Richmond area resident wins national publishing competition
George Copeland Jr. | 9/13/2019, 6 a.m. | Updated on 9/13/2019, 3:51 p.m.
Freelance writer Robin Farmer is set to release her first book, “Angel Dressed in Black,” in 2021 after winning a nationwide indie publishing contest.
The Hanover County resident was one of two women whose manuscripts were selected by She Writes Press and SparkPress for a free publishing package typically priced at $7,500 that will include a 500-book run and more.
The contest, started in 2018, is part of an effort to bring more diversity to the literary world, according to contest organizers.
“I did not go in thinking I was going to win,” Ms. Farmer said. “I just said, ‘You know, you can’t hit if you don’t play, right?’ ”
A Philadelphia native, Ms. Farmer is a former daily newspaper journalist whose work has been recognized with numerous awards. She is a former Knight-Wallace Fellow for accomplished journalists at the University of Michigan and was selected in 2016 for the prestigious Djerassi Resident Artists Program in Woodside, Calif.
The idea for “Angel Dressed in Black” came to Ms. Farmer around 2001 as she was applying for the fellowship at the University of Michigan. Looking for inspiration for her personal essay, she was encouraged to write about her experiences dealing with the racism of a teaching nun during her time as a young student at a largely white Catholic school in Philadelphia.

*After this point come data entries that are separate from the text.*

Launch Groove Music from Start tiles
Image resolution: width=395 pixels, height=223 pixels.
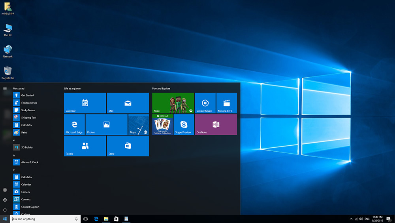tap(205, 103)
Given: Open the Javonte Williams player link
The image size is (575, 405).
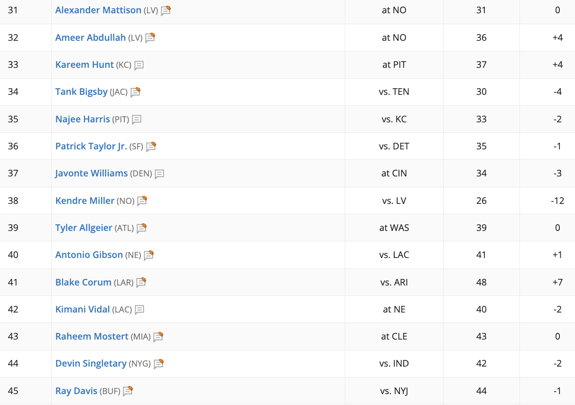Looking at the screenshot, I should (92, 173).

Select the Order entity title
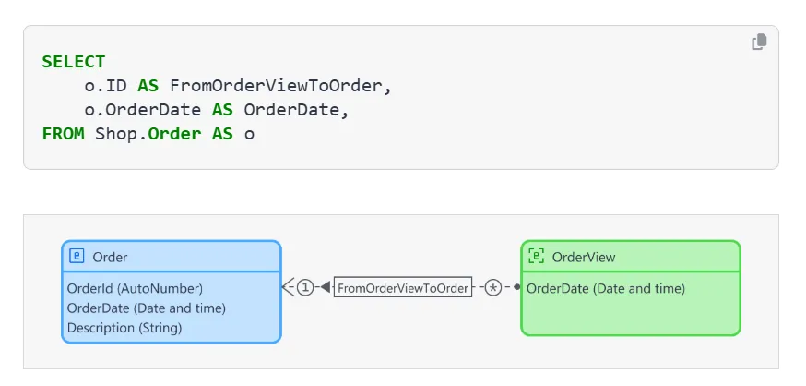pos(110,257)
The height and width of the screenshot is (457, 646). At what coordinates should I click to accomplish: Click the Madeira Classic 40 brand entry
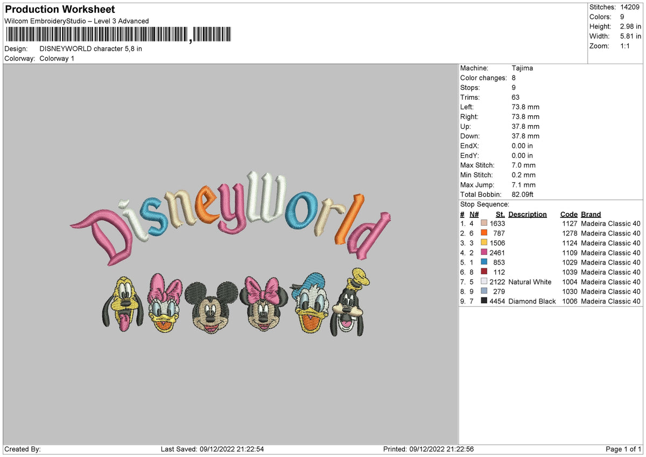pos(610,224)
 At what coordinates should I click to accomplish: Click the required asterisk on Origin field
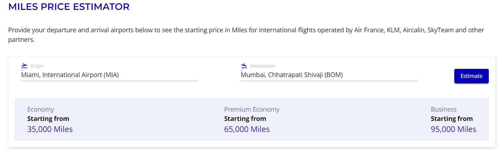[x=22, y=71]
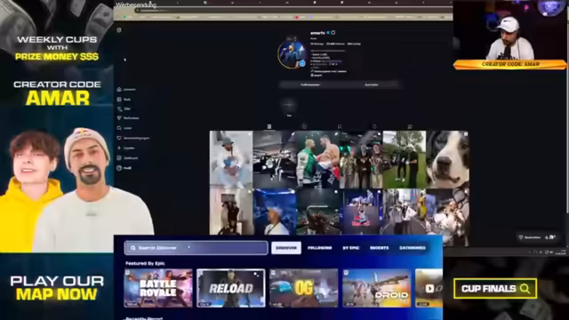Open the Home icon in Instagram sidebar
The height and width of the screenshot is (320, 569).
point(119,89)
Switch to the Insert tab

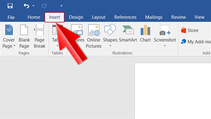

“For many years, I didn’t even talk about it. It was just buried deep down,” Ms. Farmer said of the experience. “I think when I wrote about it in the essay, those feelings started coming back to the surface.”
That real-life trauma would spark the creation of the fictional story, which changed over the years from a screenplay to a book she would develop and refine over several years. A chance email put the publishing contest on Ms. Farmer’s radar.
The book is set for publication with SparkPress in 2021.
Ms. Farmer is hopeful that the book’s success will lead to new opportunities, in particular a film, television or streaming adaptation.
“I can honestly say that I have the life that I wanted to live,” Ms. Farmer said. “And that’s a blessing, because not many people can say that.”